Andamans' agony

Print edition : January 14, 2005

AS the crow flies, Great Nicobar, the southern-most island in the Andaman and Nicobar group, is only about 150 km from Aceh in Sumatra, the epicentre of the devastating earthquake. So the impact of the tsunamis it triggered on the Andamans, particularly the Nicobars (which have a population of nearly 45,000), can well be imagined. After the first shock of a magnitude of 8.9 on the Richter scale hit Aceh at 6-30 a.m. IST, a second one, measuring 7.3, occurred at around 9 a.m. with its epicentre at Indira Gandhi Point, the tip of the Great Nicobar Island.

The relatively flat island of Car Nicobar, which has a population of nearly 25,000, mostly Nicobarese, was the worst affected. The Indian Air Force (IAF) base in Car Nicobar was washed away. Reports indicated on the morning of December 27 that at least 1,000 people had died in the islands, with 300 confirmed casualties from Car Nicobar alone. This included 23 IAF men and their families. Lieutenant-Governor Prof. Ram Kapse flew to Car Nicobar in the afternoon of December 26 to inspect the scene and supervise the rescue operations.

Considering the distance, remoteness and inaccessibility of the islands, little information was forthcoming even until late in the evening of December 26, even as the islands continued to experience tremors and aftershocks. Large parts of Port Blair went without power supply until late in the evening and telecommunications, too, were affected.

In Port Blair waves six metres high damaged the coastal front facing the Jawaharlal Nehru Rajkiya Maha Vidyalaya, a popular tourist spot. Several multi-storeyed concrete buildings that came up in the islands, particularly in Port Blair, in the past few years either collapsed or suffered damage. Cracks rendered the airstrip in Port Blair unusable, but some landings did take place later in the day.

The main wharf in Port Blair at Haddo, the Phoenix Bay Jetty, where most of the inter-island shipping originates and jetties in other islands such as Havelock and Neil, located east of Port Blair, were also damaged. Serious concern has been expressed about the damage on Great Nicobar, although there was absolutely no information from there at the time of writing. Not only is it closest to the epicentre, but its population of nearly 7,000 people is settled along a narrow strip on the island's eastern coast. Similarly, there was no news from the Central Nicobars, which have a population of nearly 12,000 spread over 10 islands, and the Little Andaman with an estimated 12,000 people. There have also been no reports from the Middle and North Andaman Islands, which have substantially larger human populations; about 45,000 and 30,000 respectively.

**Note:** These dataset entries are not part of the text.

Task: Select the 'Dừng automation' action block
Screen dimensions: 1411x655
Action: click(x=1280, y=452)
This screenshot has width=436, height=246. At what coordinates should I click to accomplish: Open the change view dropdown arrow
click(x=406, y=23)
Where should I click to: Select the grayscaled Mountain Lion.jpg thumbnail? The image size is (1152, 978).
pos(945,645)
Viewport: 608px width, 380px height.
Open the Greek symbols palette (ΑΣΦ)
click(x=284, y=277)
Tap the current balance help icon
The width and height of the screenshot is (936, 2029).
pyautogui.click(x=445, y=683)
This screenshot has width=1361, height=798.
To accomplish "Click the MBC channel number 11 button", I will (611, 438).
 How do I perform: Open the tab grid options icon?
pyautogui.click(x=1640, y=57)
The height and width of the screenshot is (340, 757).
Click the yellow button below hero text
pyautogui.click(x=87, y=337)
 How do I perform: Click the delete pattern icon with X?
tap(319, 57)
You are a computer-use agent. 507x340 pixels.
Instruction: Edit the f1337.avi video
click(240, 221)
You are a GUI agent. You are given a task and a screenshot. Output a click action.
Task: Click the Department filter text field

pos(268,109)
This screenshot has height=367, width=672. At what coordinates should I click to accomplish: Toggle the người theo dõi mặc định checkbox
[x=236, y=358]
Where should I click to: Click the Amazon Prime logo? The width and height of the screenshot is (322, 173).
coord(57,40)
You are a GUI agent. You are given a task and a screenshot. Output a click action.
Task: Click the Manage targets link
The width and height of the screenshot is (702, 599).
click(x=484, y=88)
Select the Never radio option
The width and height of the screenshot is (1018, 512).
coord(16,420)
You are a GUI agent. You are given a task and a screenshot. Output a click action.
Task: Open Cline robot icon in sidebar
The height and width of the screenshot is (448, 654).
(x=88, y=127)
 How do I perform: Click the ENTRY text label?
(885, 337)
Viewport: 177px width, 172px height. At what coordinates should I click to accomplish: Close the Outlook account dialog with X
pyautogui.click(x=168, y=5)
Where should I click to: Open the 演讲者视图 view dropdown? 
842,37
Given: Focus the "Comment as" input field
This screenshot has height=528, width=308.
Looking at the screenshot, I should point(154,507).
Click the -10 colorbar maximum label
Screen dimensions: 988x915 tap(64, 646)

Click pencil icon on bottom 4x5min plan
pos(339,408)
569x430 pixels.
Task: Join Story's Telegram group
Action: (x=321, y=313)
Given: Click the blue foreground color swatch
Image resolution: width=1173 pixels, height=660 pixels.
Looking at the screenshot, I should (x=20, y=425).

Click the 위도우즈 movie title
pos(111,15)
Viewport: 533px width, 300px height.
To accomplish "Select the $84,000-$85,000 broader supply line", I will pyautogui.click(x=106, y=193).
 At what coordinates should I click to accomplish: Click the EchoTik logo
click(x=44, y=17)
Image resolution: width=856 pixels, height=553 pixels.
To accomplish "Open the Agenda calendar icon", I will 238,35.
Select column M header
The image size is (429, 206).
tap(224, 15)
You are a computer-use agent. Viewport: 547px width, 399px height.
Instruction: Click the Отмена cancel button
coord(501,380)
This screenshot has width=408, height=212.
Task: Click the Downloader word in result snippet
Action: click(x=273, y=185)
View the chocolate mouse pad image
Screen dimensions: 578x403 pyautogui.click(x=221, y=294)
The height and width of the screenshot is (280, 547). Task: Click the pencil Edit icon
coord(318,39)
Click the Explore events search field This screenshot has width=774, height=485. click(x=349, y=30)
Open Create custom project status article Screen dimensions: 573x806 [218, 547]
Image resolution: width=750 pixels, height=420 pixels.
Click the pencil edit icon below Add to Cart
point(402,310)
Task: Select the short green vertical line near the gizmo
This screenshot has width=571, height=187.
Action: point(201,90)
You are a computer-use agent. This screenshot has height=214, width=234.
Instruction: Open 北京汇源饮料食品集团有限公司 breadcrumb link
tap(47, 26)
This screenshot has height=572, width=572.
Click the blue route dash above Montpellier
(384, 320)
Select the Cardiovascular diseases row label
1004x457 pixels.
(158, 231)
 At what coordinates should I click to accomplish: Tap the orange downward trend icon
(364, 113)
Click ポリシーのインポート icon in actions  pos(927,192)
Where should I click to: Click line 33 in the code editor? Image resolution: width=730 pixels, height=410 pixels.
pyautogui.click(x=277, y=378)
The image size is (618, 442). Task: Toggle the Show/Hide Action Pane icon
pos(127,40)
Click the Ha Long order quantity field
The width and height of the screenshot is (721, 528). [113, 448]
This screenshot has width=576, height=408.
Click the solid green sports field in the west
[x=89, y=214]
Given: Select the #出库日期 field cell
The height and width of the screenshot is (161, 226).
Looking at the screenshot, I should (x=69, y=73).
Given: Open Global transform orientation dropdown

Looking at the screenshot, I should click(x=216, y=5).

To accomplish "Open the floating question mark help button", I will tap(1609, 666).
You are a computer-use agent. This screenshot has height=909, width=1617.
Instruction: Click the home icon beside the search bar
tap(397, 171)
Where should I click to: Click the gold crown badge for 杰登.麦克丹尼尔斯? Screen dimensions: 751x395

"What has happened is unfortunate," said Debi Goenka of the Bombay Environment Action Group, when contacted, " but thanks to the Coastal Regulation Zone (CRZ) notification and the mangroves that protect our coasts, the damage to human lives was much less than what it could have been. It is ironical that the Ministry of Environment and Forests is currently undertaking a review of the CRZ notification to allow in builders, roadmakers and hoteliers," he said.

The Andaman and Nicobar Islands are known to be seismically active. The strongest recorded earthquake in the islands was in 1941 and measured 8.1 on the Richter scale. It caused considerable damage, although the total population in the islands then was less than 50,000. Today the islands have an estimated population of five lakhs.

The most recent earthquake, with a magnitude of 6.4, hit North Andaman in September 2002. It was located in the sea, 24 km south-southeast of Diglipur, the major township in the north in the islands.

According to the September 2002 newsletter of the Society for the Andaman and Nicobar Ecology, a unique phenomenon occurred at Campbell Bay in Great Nicobar on April 10, 1987, where the Andaman Lakshadweep Harbour Works was constructing a breakwater. Huge waves overtopped the partly constructed breakwater. A team of officers went to the site for inspection. One wave sucked four engineers into the sea and carried away a crane from the construction site. The phenomenon was examined and found to be the effect of some underwater seismic activity.

The area experienced continuous tremors for more than a month in 1982, which caused extensive damage.